Among the many items which move across my screen every day, I see more than my fair share of nonprofit sector job listings. Yesterday, one such offering appeared which I found annoying, so indulge me, if you will, in a modest rant.
The nonprofit job posting sought (paraphrasing): One new executive to raise a ton of money as development director and manage our media and communications operations as PR director. Two jobs, one employee.
I know this particular configuration is extremely common in the nonprofit sector. From the earliest days when my firm started training nonprofit staff and volunteers in the ways and means of effective PR and media, we have always had students in the room who attend to both tasks, fund raising and PR. The logic of this was smartly summed up by one of our One-Person-Two-Job students this way: “My Executive Director said ‘You like people; you handle our PR.’”

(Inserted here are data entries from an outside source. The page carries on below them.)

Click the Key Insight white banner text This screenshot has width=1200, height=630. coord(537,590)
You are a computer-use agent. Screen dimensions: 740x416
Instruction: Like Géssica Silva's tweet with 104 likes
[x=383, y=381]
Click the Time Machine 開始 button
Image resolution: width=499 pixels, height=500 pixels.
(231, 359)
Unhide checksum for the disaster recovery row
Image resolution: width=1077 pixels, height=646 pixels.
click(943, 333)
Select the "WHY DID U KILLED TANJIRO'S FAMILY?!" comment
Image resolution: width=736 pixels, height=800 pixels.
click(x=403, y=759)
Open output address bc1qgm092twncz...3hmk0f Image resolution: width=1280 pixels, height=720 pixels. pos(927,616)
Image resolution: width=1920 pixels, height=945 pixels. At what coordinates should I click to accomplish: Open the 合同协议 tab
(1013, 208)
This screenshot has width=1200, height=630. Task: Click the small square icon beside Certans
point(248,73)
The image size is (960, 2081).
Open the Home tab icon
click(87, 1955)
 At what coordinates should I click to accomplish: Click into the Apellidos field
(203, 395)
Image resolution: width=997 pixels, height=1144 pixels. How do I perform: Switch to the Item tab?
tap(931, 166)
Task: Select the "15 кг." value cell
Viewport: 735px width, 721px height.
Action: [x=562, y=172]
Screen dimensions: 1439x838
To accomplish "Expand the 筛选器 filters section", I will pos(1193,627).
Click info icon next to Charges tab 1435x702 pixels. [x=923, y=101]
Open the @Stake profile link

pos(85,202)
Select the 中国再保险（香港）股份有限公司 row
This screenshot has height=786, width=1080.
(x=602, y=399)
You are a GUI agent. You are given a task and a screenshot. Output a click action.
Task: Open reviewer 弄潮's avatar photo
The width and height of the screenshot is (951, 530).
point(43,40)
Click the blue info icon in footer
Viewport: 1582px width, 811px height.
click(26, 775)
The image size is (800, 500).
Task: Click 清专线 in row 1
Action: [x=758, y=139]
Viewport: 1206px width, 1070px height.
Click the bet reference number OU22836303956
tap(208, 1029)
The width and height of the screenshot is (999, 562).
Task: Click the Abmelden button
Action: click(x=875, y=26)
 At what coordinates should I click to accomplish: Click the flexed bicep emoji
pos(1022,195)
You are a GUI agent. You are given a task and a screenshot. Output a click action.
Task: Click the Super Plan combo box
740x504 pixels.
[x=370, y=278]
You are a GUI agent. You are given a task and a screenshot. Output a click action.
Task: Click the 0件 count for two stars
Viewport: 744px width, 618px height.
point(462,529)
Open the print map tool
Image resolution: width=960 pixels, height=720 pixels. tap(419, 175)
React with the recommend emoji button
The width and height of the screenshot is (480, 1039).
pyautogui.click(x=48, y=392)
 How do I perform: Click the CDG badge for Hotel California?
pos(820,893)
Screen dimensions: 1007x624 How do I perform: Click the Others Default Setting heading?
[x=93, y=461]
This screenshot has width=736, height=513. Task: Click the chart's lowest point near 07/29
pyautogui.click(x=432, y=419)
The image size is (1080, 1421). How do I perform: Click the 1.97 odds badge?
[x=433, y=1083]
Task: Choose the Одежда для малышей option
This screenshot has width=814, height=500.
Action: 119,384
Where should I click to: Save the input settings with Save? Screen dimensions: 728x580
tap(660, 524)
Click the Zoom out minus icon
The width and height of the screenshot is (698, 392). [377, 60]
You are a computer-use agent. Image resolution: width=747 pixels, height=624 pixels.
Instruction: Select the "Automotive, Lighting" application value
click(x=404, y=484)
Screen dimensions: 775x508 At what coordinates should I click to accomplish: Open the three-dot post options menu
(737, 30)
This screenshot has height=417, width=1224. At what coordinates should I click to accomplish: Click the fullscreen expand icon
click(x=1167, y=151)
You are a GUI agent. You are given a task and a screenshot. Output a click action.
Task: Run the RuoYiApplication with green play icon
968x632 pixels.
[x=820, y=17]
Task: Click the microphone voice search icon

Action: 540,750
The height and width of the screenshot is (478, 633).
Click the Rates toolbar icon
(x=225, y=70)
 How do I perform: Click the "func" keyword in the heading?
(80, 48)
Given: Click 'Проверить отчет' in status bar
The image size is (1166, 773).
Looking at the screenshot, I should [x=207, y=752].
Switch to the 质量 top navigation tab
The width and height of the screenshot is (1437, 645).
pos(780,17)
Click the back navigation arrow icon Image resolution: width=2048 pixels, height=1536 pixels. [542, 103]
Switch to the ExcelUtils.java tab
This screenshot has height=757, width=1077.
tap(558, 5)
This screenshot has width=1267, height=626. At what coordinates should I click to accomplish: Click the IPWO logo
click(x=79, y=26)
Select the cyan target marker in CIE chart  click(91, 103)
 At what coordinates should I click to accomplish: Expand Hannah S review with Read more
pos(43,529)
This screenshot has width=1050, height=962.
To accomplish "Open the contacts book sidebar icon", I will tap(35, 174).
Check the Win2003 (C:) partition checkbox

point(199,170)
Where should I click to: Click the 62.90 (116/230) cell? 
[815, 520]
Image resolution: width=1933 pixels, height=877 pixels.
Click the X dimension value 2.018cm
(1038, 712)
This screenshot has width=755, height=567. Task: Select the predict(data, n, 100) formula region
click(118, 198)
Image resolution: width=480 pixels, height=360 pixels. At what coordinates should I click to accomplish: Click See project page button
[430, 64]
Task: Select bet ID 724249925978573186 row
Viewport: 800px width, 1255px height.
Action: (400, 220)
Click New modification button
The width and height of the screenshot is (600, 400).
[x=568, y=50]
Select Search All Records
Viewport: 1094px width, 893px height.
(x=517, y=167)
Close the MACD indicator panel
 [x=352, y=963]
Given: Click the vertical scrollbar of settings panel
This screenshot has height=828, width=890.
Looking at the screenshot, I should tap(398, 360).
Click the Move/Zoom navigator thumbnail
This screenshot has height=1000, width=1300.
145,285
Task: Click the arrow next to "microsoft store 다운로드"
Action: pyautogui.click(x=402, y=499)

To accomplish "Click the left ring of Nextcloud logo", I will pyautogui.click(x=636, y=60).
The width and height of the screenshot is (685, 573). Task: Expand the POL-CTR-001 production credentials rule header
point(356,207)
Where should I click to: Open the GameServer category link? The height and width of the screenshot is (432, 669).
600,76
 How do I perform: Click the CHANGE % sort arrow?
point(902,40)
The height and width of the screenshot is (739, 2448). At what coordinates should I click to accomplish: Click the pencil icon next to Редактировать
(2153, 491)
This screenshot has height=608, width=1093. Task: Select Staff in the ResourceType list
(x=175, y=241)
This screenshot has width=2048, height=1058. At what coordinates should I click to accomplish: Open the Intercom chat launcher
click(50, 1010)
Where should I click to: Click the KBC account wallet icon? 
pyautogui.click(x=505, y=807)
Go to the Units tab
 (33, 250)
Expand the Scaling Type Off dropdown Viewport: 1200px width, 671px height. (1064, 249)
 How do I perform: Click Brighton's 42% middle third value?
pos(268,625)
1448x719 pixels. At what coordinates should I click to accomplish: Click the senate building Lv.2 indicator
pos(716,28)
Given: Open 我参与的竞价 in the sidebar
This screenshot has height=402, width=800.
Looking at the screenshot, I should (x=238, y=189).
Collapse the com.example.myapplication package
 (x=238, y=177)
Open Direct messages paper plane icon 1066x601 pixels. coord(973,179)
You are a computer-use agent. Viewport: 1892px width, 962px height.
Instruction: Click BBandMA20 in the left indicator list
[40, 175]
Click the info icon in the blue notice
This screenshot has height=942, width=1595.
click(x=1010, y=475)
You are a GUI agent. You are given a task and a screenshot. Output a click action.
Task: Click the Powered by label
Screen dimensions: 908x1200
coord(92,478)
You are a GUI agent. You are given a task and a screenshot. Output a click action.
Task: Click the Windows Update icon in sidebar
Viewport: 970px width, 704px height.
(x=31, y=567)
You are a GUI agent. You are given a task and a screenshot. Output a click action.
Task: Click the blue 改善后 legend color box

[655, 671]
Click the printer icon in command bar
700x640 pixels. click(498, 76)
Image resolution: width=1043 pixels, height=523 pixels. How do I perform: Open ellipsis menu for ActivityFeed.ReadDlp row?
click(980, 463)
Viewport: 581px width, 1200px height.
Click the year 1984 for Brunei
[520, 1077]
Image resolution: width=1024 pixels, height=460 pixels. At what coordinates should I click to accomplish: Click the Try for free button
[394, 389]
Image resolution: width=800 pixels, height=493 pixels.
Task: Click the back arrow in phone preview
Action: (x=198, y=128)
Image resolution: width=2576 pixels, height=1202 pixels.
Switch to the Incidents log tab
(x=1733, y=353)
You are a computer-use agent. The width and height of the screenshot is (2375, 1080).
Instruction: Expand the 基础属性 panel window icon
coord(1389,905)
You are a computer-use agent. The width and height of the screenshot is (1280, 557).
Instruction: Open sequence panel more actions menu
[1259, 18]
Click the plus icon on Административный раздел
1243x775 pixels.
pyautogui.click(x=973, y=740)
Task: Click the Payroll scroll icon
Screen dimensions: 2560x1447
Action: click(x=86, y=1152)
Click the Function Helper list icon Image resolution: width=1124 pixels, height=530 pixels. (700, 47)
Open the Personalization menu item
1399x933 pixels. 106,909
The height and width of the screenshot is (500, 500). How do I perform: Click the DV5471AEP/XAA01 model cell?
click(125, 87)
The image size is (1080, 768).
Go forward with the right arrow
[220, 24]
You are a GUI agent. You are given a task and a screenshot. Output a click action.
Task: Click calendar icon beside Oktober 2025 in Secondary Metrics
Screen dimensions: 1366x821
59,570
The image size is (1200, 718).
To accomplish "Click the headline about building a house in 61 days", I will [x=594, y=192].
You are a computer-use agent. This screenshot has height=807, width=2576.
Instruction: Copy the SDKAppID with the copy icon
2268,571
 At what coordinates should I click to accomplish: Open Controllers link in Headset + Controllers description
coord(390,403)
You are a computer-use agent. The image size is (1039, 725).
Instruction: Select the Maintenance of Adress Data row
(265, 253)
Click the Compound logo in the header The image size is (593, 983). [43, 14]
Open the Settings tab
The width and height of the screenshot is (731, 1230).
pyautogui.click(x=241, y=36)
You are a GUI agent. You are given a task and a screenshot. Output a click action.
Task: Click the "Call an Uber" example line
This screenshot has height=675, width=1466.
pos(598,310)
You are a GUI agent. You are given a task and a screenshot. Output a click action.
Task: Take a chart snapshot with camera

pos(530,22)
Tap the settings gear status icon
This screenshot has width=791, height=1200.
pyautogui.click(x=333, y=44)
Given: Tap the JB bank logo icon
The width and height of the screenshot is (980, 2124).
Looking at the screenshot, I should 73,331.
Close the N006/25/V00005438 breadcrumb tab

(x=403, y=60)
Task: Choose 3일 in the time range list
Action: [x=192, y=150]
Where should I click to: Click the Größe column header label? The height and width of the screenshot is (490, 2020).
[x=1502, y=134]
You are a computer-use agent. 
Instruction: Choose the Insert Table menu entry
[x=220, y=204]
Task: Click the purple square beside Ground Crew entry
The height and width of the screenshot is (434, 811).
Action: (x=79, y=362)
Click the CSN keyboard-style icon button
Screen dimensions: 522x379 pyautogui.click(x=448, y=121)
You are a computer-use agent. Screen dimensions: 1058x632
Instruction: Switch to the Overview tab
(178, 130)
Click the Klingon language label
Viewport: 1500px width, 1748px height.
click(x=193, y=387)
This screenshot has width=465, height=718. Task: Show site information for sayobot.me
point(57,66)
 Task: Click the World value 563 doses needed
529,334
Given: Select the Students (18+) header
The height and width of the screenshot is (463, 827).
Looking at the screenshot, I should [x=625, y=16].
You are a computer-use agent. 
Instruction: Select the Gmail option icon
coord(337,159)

The logic of this double assignment completely evades me. It starts from a simply untenable premise, for one thing:
Where the nonprofit has two vital, indeed critical, needs, the decision is taken to make sure neither one gets the attention it deserves.
Moreover, while fund raising and PR absolutely must work together, they are in fact two very distinct disciplines requiring two very different skill sets and approaches. It just doesn’t follow that somebody who can generate donations or membership is therefore qualified to handle the universe of media and communications, nor is the one who can write a great news release or make a speech sing automatically a dynamic fundraiser.
Then there’s the question of time management. I know – ‘cause I’ve been there and done that – that effective nonprofit PR requires focus, attention and hard work. Consider a modest nonprofit PR agenda: find and develop proactive news stories, respond to breaking news, manage social media, communicate early and often with members and supporters, have a crisis plan in place and be ready to use it, develop sound bites, consume as much media as possible AND learn to develop a tone, style and voice which are well-suited to your organization and its cause.
On the development side, the list is just as long and it requires just as much focus, plus a ton of one-on-one time with key donors and Board members who help raise funds.
In the overwhelming majority of instances, one person attempting to do both those jobs is going to be frustrated, challenged, scrambling all the time and behind the curve most of it. It is the perfect formula for a stress-filled job which just about guarantees inadequate attention to one of the two tasks or, worse, directly to burn-out. Or both.
A nonprofit which permits one of development or PR to languish at the expense of the other inevitably creates circumstances in which both yield less than they should. This serves the nonprofit in what way, exactly?
Hire a development director and give that person the room to do their job well enough that the budget eventually has resources for PR. Hire a PR specialist who can elevate the organization’s profile to the point where membership rises or donors get the message and the budget grows enough to add development staff.
But a PR/Development Director? As Jack Benny used to say, “Now, cut that out!”